A: If a developing country is donor attractive, the last thing you want is to have national government funding for these sectors running in parallel to that of donors. A sector-wide approach allows the government to state where it would like to invest itself and where it would welcome donor support. In its current incarnation the sector-wide approach is fairly new, but there have been precursors. WHO has also developed a guidance note on how the UN system could and should participate in sector-wide approaches.

 

Q: What progress has your cluster made in terms of supporting Member States through the Country Focus Office?

A: As a pilot project, we started by assessing what it would take to re-profile the country offices of Kenya, Malawi and the United Republic of Tanzania to be responsive to the needs of each country's health sector. Africa is the region that has most actively embraced this approach. These countries have formed at least one country cooperation strategy and are in the process of replicating the experience in Kenya to re-profile all their country offices.

 

Q: Why are you handling this? Isn't this an administrative task?

A: No. There is clearly an administrative and managerial task involved, but we are looking at a sophisticated assessment of technical needs. For example, just because you have a major DOTS programme does not mean you need a tuberculosis expert in that office. If a country has institutions capable of delivering a DOTS programme for tuberculosis effectively you don't need to spend money on a DOTS expert. You may be better off providing a multidisciplinary team to monitor progress of that national programme.

 

Q: What are you doing to help countries with inadequate health legislation?

A: We are in the process of formulating model legislation which countries can adapt to help them achieve the Millennium Development Goals. Many countries revise public health legislation and many never do. There are some former colonies whose health legislation probably dates back to colonial times. It doesn't mean this is obsolete, most likely not, but sometimes it needs to be brought up to date. Furthermore, we have collected existing legislation from many countries, so we can provide Member States with examples of existing laws.

 

Q: What simple, cost-effective interventions could make environments substantially healthier and food much safer?

A: There's one — and it's something that often gets short shrift when there is an outbreak of infectious disease — and that's hygiene. Hygiene can carry us a long way. Hygiene is written into the WHO constitution. We have developed the Five Keys to Safer Food, consisting of five very simple principles of hygiene. I don't know if it takes care of 30% or 50% of health-related problems, but it's a big step and something that can be done easily.

 

Q: What are you doing to improve hygiene standards?

A: Probably not enough. With regard to avian flu, in particular on small farms, there could be room for us — under the heading of occupational health — to develop guidance on hygiene standards and methods to handle poultry. We have been much more focused on the virus that causes it, and this is important work, but most people who died were at these small farms.

 

Q: When people are faced with a daily struggle for survival are ethics a luxury they can ill afford?

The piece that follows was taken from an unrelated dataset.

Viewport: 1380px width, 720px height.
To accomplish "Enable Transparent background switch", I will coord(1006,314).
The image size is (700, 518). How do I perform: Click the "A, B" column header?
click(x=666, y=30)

A: In public health, ethics are particularly important when you work under constraints. We developed a set of ethical guidelines for the '3 by 5' campaign, to get HIV/AIDS treatment to one in two poor people who need it. For example, a doctor or a nurse in a rural clinic has one HIV/AIDS treatment left. In comes a poor farmer and in comes the local teacher. Whom do you treat? Without ethical guidance medical personnel are exposed to the pulls and pushes of the situation. The teacher may be more important to the community but may get treatment by other means. If the farmer dies, a whole family will be thrown into destitution. We have also discussed the ethical dimensions of organ and tissue transplant over the last two years as well as transplantation tourism. Ethics are not a luxury, it's quite the opposite. It's in situations where you have very limited choices that you need to know how to make the right decision.